Kekuatan dan daya tahan terhadap alam yang panas, kering dan tandus melahirkan nyanyian ceria dan tarian-tarian lembut. Cirinya setiap nyanyian Timor selalu disertai suara sorak sorak orang menyerupai musik acapela asli musikalitas Timor. Di masa depan, melalui adaptasi dan kesepakatan baru dengan alam, orang Timor dapat bertransformasi mengurangi ekstraksi alam dan sumberdaya hutan. Namun ekspresi budaya dan seni dalam penggambaran magis alam Timor harus dikembangkan. Kita akan melihat dekade pulau Timor yang hijau dengan nyanyian Balebo dan Otebeo nana dalam iringan musik Maumere yang ekspresif. Selanjutnya orang Rote akan membuatnya dalam melodi Sasandu yang anggun dan panoramik. Kolaborasi musik alam dan nilai budaya Timor menjadi simfoni indah daya tahan hidup dalam keterbatasan diri dan keganasan cuaca. (*)

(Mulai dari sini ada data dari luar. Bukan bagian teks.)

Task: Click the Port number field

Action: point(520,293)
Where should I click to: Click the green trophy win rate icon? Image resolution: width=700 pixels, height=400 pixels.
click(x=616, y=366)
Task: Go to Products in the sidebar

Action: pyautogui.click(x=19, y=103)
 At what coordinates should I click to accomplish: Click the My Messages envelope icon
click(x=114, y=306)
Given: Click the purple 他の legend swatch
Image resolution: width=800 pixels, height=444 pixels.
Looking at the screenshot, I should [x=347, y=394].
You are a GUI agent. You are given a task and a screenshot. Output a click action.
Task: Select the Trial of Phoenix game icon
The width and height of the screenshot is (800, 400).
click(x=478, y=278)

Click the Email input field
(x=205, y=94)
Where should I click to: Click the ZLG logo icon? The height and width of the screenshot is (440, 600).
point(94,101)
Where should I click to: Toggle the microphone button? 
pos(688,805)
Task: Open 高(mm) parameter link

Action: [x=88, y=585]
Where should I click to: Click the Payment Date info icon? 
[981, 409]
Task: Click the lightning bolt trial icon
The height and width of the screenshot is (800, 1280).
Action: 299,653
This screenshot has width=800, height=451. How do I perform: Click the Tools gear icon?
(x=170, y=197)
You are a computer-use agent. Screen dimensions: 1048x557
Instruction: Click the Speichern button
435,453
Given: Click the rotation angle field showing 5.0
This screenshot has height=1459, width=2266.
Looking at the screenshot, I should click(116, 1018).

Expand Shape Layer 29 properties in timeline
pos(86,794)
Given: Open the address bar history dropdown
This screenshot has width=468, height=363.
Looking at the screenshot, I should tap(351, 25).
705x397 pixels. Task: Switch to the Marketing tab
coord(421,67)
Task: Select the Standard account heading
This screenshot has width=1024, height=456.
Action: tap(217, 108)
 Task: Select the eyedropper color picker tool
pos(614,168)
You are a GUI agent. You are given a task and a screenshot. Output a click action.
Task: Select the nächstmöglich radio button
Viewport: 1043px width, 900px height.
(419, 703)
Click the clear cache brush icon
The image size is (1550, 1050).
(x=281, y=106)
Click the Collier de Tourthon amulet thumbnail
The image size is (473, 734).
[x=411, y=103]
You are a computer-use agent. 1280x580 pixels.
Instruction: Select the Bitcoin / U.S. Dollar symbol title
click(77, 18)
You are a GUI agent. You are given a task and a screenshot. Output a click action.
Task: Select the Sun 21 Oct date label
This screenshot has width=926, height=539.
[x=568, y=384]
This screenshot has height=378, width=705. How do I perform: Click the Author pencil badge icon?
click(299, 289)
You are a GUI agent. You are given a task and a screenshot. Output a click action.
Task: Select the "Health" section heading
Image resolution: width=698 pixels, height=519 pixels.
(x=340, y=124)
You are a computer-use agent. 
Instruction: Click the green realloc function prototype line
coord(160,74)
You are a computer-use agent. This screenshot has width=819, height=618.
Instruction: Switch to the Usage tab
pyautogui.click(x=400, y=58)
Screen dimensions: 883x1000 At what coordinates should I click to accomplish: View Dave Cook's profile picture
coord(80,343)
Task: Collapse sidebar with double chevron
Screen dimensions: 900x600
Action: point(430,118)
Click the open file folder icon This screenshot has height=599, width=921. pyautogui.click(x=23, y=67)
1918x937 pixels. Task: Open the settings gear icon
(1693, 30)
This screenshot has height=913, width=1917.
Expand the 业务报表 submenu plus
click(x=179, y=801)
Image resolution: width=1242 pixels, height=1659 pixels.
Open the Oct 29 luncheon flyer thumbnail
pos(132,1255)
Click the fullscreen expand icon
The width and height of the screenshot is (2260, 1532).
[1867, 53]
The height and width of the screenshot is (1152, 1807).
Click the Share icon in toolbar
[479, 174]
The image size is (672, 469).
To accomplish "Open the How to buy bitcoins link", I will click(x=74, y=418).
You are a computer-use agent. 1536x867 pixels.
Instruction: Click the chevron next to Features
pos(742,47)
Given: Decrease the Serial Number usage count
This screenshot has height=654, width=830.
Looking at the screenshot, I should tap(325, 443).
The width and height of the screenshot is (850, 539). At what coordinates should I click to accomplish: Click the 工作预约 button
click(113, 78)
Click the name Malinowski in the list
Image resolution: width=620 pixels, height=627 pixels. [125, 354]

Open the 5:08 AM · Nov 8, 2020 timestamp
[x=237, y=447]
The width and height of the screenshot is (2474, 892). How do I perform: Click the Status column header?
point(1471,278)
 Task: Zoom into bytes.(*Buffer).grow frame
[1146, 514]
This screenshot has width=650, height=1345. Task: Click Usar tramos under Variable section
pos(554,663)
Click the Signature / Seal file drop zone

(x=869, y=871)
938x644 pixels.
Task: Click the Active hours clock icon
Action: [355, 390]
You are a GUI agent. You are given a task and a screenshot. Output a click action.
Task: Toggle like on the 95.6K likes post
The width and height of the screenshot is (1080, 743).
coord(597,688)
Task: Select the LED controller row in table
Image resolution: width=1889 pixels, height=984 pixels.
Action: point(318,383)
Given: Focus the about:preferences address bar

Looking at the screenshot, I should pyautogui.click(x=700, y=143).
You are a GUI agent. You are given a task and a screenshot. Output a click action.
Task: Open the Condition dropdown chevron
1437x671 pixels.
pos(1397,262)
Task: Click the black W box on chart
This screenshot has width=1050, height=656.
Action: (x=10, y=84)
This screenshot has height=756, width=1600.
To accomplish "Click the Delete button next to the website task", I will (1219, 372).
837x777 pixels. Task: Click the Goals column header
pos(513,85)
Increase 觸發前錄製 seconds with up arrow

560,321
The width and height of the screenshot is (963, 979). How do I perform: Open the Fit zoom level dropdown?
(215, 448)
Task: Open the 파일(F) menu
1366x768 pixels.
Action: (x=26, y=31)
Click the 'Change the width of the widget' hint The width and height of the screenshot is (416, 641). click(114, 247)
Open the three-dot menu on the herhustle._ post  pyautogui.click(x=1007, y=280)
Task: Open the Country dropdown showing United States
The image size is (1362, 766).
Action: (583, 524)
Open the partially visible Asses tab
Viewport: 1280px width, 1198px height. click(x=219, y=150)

Tulisan ini inspirasi saat penulis melakukan penelitian dan kegiatan Monitoring dan Evaluasi Triwulan SLRT di Kabupaten Timor Tengah Selatan NTT tanggal 14 – 16 Agustus 2017. Pelancongan ini merupakan pelancongan ketiga kalinya penulis lakukan di pulau Timor dan sebelumnya penulis pernah tinggal di Pulau Flores (Ende dan Maumere) selama 2 tahun.
Toponimi pulau Timor digali melalui wawancara dengan Martin, Yohannes Muna, Leo, dan Theodora dari Timor Tengah Selatan/TTS.